Was Katharine Hepburn a lesbian? That’s the question framing this otherwise rather pointless cut-and-paste biography of the star. Early on, Parish (Jet Li, 2002) examines Hepburn’s relationship with her brother Tom. Athletic, but sensitive, he hung himself at 15. Had classmates discovered him having sex with another man? Had he and his sister been incestuous? With little concrete evidence, Parish is left to speculate. He draws inferences as well about Hepburn’s relationships with several women, including Laura Harding, Irene Mayer Selznick and Hepburn’s longtime companion, Phyllis Wilbourn. During Hepburn’s early days in Hollywood, she and Harding shared a house, leaving Hepburn’s bisexual husband, Ludlow Ogden Smith, back East. But again lacking hard evidence, Parish can say only that Hepburn may have been a lesbian.

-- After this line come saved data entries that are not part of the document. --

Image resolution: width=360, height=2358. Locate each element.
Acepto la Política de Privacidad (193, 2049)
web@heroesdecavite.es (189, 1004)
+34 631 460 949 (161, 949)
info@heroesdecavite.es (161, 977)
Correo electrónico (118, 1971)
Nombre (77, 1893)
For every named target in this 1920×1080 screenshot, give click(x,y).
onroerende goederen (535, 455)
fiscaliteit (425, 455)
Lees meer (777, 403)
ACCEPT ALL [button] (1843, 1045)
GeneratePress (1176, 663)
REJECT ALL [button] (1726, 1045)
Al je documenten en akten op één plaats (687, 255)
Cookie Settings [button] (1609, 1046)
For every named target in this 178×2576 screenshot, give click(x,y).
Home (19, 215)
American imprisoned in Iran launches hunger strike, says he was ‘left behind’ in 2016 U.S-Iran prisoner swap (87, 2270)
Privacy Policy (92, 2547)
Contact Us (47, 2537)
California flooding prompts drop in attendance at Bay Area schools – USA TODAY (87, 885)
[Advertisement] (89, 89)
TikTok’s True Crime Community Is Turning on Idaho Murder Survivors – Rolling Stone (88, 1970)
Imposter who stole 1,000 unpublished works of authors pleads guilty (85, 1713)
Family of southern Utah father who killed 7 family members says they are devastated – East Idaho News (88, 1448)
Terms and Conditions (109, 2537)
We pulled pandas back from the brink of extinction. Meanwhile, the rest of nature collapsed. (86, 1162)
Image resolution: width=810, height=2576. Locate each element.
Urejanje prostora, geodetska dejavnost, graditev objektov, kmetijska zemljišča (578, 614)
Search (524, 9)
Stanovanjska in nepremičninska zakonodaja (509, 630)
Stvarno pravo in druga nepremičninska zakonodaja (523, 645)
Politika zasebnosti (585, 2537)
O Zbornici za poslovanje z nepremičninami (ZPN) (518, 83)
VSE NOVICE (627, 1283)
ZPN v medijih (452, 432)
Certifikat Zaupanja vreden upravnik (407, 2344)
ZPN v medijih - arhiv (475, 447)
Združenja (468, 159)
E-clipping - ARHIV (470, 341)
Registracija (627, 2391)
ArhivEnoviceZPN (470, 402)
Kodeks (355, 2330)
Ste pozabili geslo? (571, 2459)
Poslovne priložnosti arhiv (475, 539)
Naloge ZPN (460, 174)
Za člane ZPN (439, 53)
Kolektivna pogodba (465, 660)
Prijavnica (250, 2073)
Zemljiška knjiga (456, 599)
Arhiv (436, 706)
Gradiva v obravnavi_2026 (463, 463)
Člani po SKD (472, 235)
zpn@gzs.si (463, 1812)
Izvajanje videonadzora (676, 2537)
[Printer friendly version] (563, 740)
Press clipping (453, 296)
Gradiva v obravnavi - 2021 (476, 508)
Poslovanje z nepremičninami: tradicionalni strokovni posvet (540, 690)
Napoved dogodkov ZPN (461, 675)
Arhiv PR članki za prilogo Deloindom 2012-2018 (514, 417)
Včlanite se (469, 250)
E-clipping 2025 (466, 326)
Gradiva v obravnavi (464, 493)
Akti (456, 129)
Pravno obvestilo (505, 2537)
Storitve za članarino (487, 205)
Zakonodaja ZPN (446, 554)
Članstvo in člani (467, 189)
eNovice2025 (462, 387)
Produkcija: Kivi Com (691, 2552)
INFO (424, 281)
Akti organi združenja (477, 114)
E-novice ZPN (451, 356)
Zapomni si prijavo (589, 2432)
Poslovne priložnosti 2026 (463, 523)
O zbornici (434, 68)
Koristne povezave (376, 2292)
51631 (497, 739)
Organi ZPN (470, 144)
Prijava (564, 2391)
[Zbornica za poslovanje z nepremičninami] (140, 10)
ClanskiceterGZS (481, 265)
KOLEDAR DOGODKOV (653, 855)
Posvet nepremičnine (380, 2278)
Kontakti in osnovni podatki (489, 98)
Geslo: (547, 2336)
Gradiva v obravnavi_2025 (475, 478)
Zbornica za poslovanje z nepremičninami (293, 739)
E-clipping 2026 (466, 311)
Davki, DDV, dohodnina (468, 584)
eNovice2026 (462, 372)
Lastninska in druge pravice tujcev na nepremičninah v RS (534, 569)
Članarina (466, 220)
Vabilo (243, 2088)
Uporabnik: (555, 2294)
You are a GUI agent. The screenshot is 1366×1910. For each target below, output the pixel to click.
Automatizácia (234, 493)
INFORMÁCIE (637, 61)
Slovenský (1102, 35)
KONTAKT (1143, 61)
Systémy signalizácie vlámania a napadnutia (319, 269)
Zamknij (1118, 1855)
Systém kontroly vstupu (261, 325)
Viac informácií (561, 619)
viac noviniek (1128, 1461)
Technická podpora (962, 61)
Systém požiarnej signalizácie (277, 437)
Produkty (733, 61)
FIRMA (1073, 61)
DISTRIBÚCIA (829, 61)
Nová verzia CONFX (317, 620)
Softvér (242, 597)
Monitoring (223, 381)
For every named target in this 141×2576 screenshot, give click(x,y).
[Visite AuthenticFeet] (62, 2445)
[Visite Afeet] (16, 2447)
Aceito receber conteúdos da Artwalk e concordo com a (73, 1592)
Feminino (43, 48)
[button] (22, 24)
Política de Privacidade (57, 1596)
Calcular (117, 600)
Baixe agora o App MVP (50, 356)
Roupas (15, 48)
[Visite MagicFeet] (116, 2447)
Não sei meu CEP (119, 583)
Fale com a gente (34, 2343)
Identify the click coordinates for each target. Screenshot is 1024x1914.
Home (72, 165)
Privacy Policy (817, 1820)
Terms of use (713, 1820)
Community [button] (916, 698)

His repeated implication—that because Hepburn consorted with lesbians, she, too, may have been a lesbian—ought to annoy gay and straight readers alike. Keen to Hepburn’s skill at controlling media, Parish also suggests the actress drew attention away from persistent rumors she was a lesbian by greatly enhancing accounts of her relationships with Howard Hughes and Spencer Tracy. Hepburn, Parish says, implied the affairs were sexual when they were really platonic. In particular, he adds, Hepburn publicly transformed her affair with Tracy, a miserable alcoholic who may have been bisexual, into one of the great love stories of our time. Hepburn, Parish writes, “was a master of illusion both on and off the screen.”
Parish regards Hepburn more objectively than most of her other biographers, but he comes up with little that is definitive or new—perhaps because of the dearth and deaths of primary sources to document her (sex) life.